Start of GIVEN TEXT
The Servant of Two Masters at the Alley: A World Premiere Comedy Adaptation

Christopher Salazar as Truffaldino in Alley Theatre’s The Servant of Two Masters.
Photo by Lynn Lane
Christopher Salazar as Truffaldino in Alley Theatre’s The Servant of Two Masters.

One thing that Artistic Director Rob Melrose has determined is that "the Alley audiences really love comedy." Couple that with his love of one of the oldest theater forms — Commedia dell'arte — as well as his impressive abilities as a translator and voila, you have The Servant of Two Masters about to open at the Alley.

The two-act play, translated, adapted and directed by Melrose is a world premiere, based upon the original play in Italian set in Venice by Carlo Goldoni.

"I always like translating the plays that I direct," he said. "It gets me closer to the text, the original, the ideas. By taking the painstaking time of choosing the right sentence for each sentence. It's also Venetian . So it's half in Italian and half in Venetian and my Italian is very good, my Venetian is only okay but I used a dictionary and scholarly editions give you a lot of notes about the Venetian parts.

"It also gives me a lot of freedom in rehearsal because we can cut where we want, we can adapt where we want. Once I've translated a work in the public domain, legally it's my play at that point. We can make it work for an audience today."

That's been great, he said, because "We've got a great company of inventive actors and they've come up with a lot of wonderful comedic bits that are really going to surprise our audience."

The main character is Truffaldino, played by Resident Acting Company member Christopher Salazar. "He’s the servant of two masters. The comedy comes from  on one hand he’s not very well educated. He can't read. He doesn't have the learning that all the other characters have, but with the limited learning he has he’s able to be very clever." Melrose said.

"A lot of the pleasure is he’s trying trick two people who are, in some ways, smarter than he is but he's more clever. He's trying to make double his money by tricking these two masters into paying him and he's trying to serve them both at the same time without the other's knowing that he's got a second master. His mind works in such an unconventional way. He always gets out of trouble. He always gets himself out of his difficult situations when he's getting caught, with a very convoluted, very funny, very comic ruse.
End of GIVEN TEXT
Start of MATERIAL
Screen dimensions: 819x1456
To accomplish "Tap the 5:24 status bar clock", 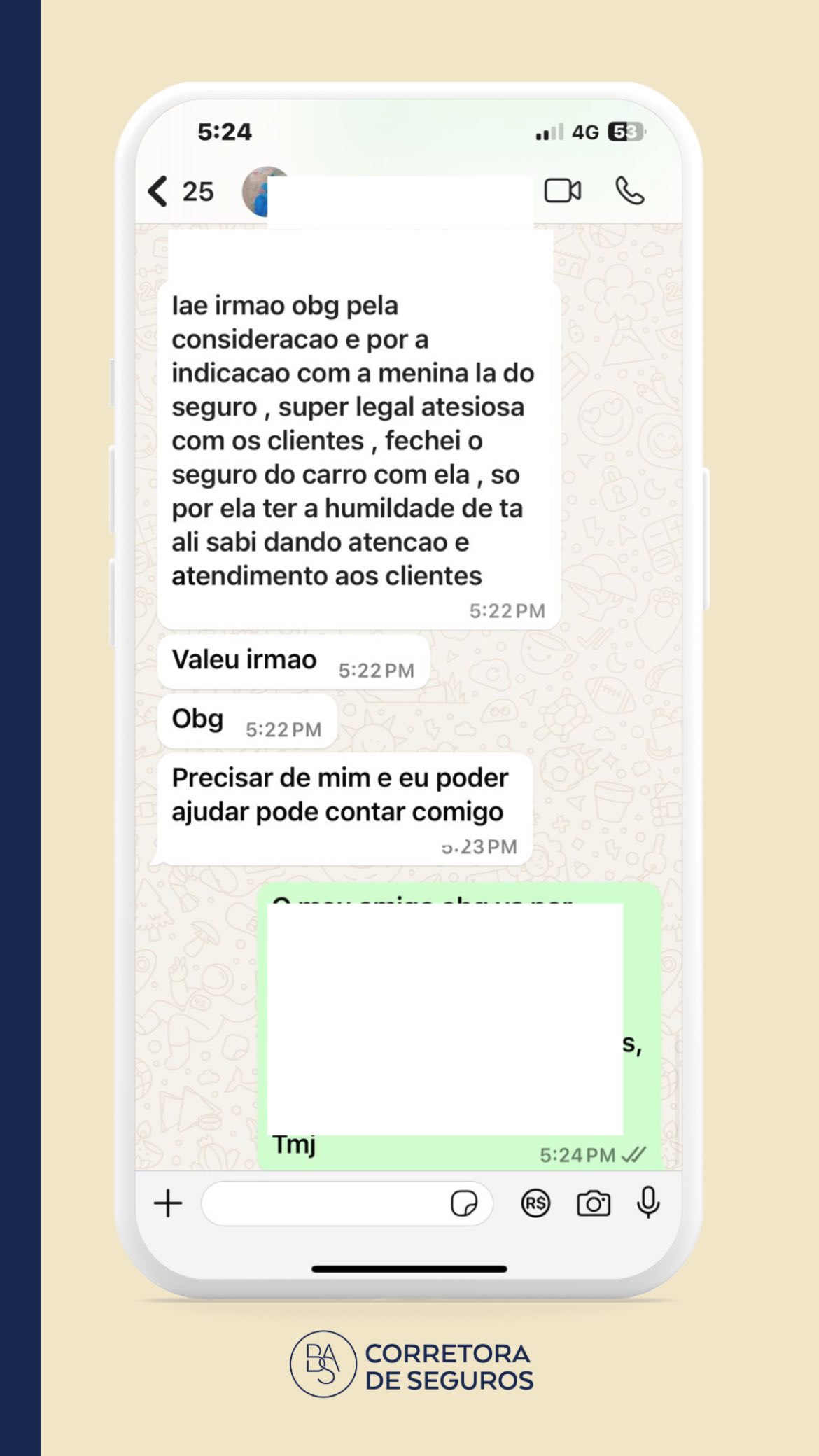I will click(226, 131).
End of MATERIAL
Start of MATERIAL
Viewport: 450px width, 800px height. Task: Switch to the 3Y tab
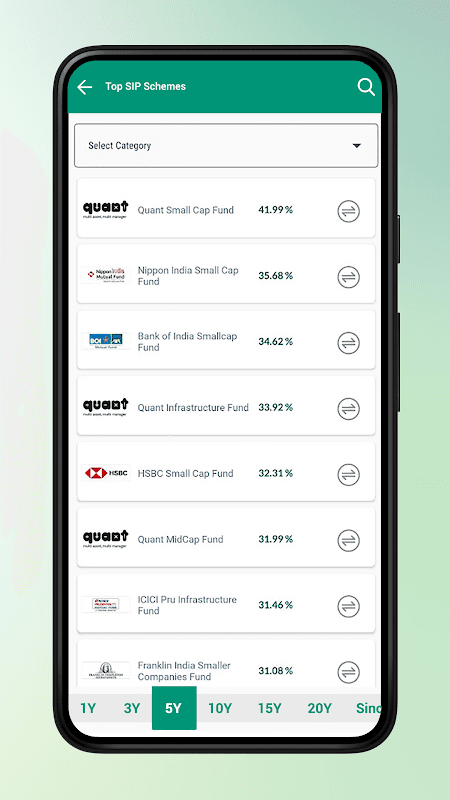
End of MATERIAL
WHAT THIS EXERCISE ASKS
(A) Answer these questions using the article about the Alley Theatre's production of The Servant of Two Masters.
(i) Which actor plays Truffaldino?
(ii) Who wrote the original play, and in what city is it set?
(iii) Which two languages does Melrose say the original is written in?
(B) Continue the article about the Alley Theatre's production of The Servant of Two Masters, starting after its final sentence.

EXERCISE RESULTS
(A)
(i) Christopher Salazar, a member of the Resident Acting Company.
(ii) Carlo Goldoni; it is set in Venice.
(iii) Italian and Venetian.

(B)
"Of course the big scene is when both masters decide to have dinner at the same restaurant and he has to serve both of them."

If all this brings to mind something akin to a Shakespeare comedy, Melrose said they are alike in that  "Both Shakespeare and commedia dell'arte drew from Roman comedies which have mistaken identities, master-servant relationships, love intrigues and physical comedy.

"It's very like Shakespeare in terms of its plotting and its intrigues. How it's not like Shakespeare is the language is much more simple and is much easier to adapt or go off script with than the perhaps more revered Shakespean lines.

"The other thing which is very Shakespearean, is the play starts with an engagement but it’s interrupted" by someone disguised as her dead brother, Melrose said

Melrose said he fell in love with the form about 20 years ago, although he'd been exposed to it earluier and points out that our modern day sit-coms and cartoons has their roots in the genre's stock characters, the slapstick, the physical comedy. Masks play a vital role as the play unfolds.

"I know that our resident acting company, they feel like comedy is really their strength," he said. Besides Salazar as Truffaldino, the  cast includes Alley’s Resident Acting Company members Elizabeth Bunch as Beatrice, Dylan Godwin as Silvio, Shawn Hamilton as Ensemble, Chris Hutchison as Brighella, Melissa Molano as Clarice, Melissa Pritchett as Smeraldina, David Rainey as Pantalone,  and Todd Waite as Dottore Lombardi.

Rounding out the cast is Zachary Fine (Edward Albee’s Seascape) as Florindo Aretusi and Brandon Hearnsberger (Sherlock Holmes and The Case of The Jersey Lily, Ken Ludwig’s Lend Me a Soprano) as Ensemble, as well as musicians Mark Danisovszky and Mike Whitebread.

"It really is kind of non-stop comedy. It's meant to be super popular," Melrose said. "It’s a classic comedy really build to last."

Performances are scheduled for June 9 through July 2 at 7:30 p.m. Tuesdays through Thursdays and Sundays, 8 p.m. Fridays and Saturdays and  2:30 p.m. Saturdays and Sundays at Alley Theatre, 615 Texas. For more information, call 713-220-5700 or visit $26-$69.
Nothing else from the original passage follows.